0
votes

I'm working on a project, that uses GCP and App Engine. In dev it will print out errors saying:

2020-09-20 15:07:24 dev[development]  Error: Could not load the default credentials. Browse 
to https://cloud.google.com/docs/authentication/getting-started for more information.      
at GoogleAuth.getApplicationDefaultAsync (/workspace/node_modules/google-auth-
library/build/src/auth/googleauth.js:161:19)      at runMicrotasks (<anonymous>)      at 
processTicksAndRejections (internal/process/task_queues.js:97:5)      at runNextTicks 
(internal/process/task_queues.js:66:3)      at listOnTimeout (internal/timers.js:518:9)      
at processTimers (internal/timers.js:492:7)      at async GoogleAuth.getClient 
(/workspace/node_modules/google-auth-library/build/src/auth/googleauth.js:503:17)      at 
async GrpcClient._getCredentials (/workspace/node_modules/google-
gax/build/src/grpc.js:108:24)      at async GrpcClient.createStub 
(/workspace/node_modules/google-gax/build/src/grpc.js:229:23)

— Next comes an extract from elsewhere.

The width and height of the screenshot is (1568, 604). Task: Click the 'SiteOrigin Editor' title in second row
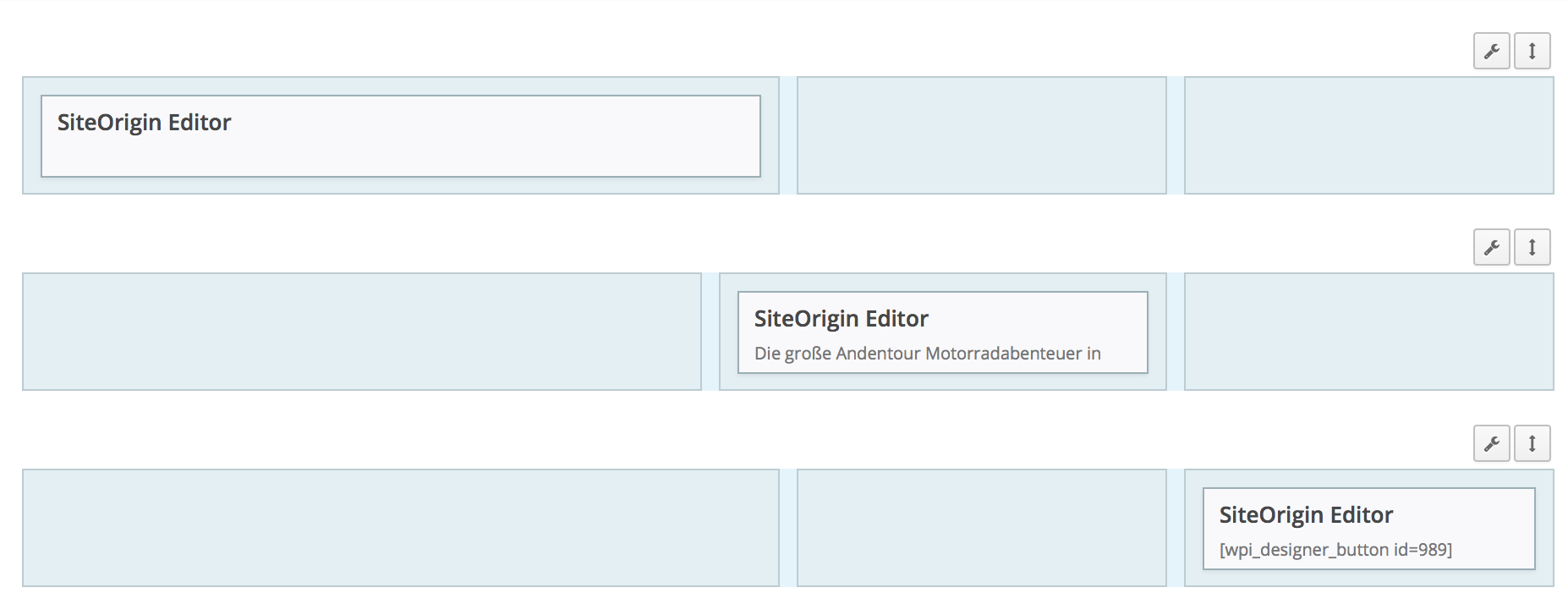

Keep in mind this is development mode, but is running on the GCP App Engine infrastructure, it is not being run on localhost. I'm viewing the logs with the command:

gcloud app logs tail -s dev

According to the GCP App Engine docs @ https://cloud.google.com/docs/authentication/production#cloud-console

If your application runs inside a Google Cloud environment that has a default service 
account, your application can retrieve the service account credentials to call Google Cloud 
APIs.

I checked my app engine service accounts. And I have a default service account and it is active. Please see the redacted image here:

default app engine service account

So I guess my question is: If I have an active default service account, and my application is supposed to automatically use the default service account key when it makes API calls, why am I seeing this authentication error? What am I doing wrong?

Edit: here's the code that is printing out errors:

async function updateCrawledOnDateForLink (crawlRequestKey: EntityKey, linkKey: EntityKey): Promise<void> {

  try {
        
    const datastore = new Datastore();
    
    const crawlRequest = await datastore.get(crawlRequestKey)
    
    const brand = crawlRequest[0].brand.replace(/\s/g, "")
    
    await data.Link.update(
      +linkKey.id,
      { crawledOn: new Date() },
      null,
      brand)
        
  } catch (error) {
        console.error('updateCrawledOnDateForLink ERROR:', `CrawlRequest: ${crawlRequestKey.id}`, `Link: ${linkKey.id}`, error.message)
  }
}

My prediction is that creating a new Datastore() each time is the problem, but let me know your thoughts.

1
Edit your question and include the code that generates the error.John Hanley
Let me spend some time to narrow down the code block that's causing the issue. I'll reply with the code when I know.user8694-03
Ok, I updated the post with the code in question. Hope you have some insight.user8694-03
2 more questions: Can you share your app.yaml file also? Can you share your package.json file? Thanksguillaume blaquiere
Removing the new Datastore() call to a global in two different functions (removing a local new Datastore() call) has caused the issue to go away. I've run the app to completion 5+ times and it hasn't shown up since.user8694-03

1 Answers

1
votes

The fact that removing new Datastore() from a couple of functions solves the issue indicates that the issue is not with Authentication with App Engine but it is with Datastore, which confirms the documentation piece you shared.

I believe that the issue is that Datastore is getting lost with the credentials when you are creating multiple instances of it in your code for some unknown reason.

Since you mentioned in the comments that you don't really need multiple instances of Datastore in your code the solution to your problem is to use a single instance in a global variable and use that variable in multiple functions.